When a person returns to old sinful actions to "fit in" or be a part of their old life in some way it is because they desire to please themselves or to please others more than they desire to glorify and honor God. The desire for "self" is stronger than their love for God in those minutes or hours. You might want to argue that with me and I understand that desire too... Sin hates exposure and there is nothing like having to look at the logs in your own eye to rile a person up with self-righteousness, justification, and rationalization.

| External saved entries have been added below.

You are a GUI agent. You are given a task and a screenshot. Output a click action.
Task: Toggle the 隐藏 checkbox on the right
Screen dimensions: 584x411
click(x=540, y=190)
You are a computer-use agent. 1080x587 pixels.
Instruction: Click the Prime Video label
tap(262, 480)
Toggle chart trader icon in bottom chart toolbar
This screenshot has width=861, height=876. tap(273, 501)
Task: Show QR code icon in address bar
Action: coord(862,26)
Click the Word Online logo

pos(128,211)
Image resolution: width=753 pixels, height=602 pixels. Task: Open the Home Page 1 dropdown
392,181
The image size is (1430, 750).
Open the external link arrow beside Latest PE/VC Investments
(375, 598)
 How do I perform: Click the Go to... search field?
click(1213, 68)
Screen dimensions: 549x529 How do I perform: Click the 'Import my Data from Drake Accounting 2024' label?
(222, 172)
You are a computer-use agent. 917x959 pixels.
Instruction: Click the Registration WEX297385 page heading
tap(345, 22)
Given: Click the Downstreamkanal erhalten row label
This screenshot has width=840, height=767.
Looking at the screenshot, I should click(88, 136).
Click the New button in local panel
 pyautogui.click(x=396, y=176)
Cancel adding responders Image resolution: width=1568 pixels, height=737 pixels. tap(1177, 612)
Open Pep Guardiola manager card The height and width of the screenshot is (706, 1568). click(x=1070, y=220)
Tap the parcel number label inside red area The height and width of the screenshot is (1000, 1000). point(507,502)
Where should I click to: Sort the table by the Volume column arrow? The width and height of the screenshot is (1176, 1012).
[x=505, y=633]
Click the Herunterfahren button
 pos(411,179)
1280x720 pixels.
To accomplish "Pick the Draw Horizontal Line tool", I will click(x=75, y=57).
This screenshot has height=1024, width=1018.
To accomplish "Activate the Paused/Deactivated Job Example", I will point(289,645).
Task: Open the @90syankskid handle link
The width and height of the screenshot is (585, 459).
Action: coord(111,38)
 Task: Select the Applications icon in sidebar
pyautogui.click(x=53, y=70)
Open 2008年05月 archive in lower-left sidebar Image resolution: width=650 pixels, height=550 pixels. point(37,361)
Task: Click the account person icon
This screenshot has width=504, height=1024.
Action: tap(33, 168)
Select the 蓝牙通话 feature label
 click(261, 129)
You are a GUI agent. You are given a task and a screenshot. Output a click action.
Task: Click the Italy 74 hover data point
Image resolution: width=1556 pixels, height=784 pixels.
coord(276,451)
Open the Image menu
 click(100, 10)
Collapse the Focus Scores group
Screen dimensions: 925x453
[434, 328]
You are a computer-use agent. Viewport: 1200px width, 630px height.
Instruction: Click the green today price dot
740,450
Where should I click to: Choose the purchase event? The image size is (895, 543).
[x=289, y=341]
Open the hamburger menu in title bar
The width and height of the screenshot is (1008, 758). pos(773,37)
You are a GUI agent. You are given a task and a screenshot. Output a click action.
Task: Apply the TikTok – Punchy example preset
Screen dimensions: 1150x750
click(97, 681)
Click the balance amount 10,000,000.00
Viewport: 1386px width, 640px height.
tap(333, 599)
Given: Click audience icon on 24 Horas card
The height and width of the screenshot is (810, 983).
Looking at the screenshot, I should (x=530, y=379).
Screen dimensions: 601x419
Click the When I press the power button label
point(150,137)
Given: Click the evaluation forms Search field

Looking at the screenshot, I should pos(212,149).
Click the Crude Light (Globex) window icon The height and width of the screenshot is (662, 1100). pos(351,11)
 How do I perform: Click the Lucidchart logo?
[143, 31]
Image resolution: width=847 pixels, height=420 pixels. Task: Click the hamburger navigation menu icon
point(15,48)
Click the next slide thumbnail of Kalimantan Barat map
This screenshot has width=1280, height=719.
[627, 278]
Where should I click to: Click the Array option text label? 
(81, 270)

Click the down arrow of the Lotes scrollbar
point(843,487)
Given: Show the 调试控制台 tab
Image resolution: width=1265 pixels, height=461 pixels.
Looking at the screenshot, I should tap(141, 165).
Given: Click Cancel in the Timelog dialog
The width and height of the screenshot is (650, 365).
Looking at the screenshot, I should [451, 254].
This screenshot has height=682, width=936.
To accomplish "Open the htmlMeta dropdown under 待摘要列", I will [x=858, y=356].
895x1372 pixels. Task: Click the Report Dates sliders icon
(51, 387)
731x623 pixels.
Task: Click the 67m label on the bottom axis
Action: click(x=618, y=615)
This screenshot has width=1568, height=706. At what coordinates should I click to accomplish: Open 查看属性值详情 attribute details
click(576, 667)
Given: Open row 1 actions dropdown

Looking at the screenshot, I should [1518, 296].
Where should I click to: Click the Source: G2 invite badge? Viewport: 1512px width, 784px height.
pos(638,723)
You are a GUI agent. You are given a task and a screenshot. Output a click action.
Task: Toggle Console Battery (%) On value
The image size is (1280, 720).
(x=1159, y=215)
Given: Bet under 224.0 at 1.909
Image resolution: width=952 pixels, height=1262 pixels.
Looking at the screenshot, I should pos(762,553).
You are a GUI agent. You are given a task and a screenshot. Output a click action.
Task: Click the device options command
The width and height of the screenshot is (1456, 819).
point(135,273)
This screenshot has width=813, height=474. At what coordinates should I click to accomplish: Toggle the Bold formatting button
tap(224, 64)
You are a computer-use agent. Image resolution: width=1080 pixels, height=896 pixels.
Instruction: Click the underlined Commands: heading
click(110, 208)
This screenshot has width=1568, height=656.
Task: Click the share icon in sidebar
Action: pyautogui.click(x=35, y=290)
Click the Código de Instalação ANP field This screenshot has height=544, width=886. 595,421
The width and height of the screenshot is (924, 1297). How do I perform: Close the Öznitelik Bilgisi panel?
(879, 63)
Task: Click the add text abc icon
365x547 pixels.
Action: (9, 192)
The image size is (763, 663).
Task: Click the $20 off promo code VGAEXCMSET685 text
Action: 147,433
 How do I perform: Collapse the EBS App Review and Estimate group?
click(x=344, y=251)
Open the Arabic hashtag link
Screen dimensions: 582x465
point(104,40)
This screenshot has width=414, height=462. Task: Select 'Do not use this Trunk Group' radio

Let me encourage you to take a different path with this realization. Take the path of self-examination instead. Check yourself in light of God's Word and see if He is your first love, if His will is your first thought, and His glory is your highest goal and desire. Then follow the exhortations of James, the brother of Jesus:
But He gives a greater grace. Therefore it says, “God is opposed to the
proud, but gives grace to the humble.” Submit therefore to
God. Resist the devil and he will flee from you. Draw near to
God and He will draw near to you. Cleanse your hands, you sinners; and purify
your hearts, you double-minded. Be miserable and mourn and
weep; let your laughter be turned into mourning and your joy to gloom. Humble yourselves in the presence of the Lord, and He will exalt
you. James 4:6-10 (NASB)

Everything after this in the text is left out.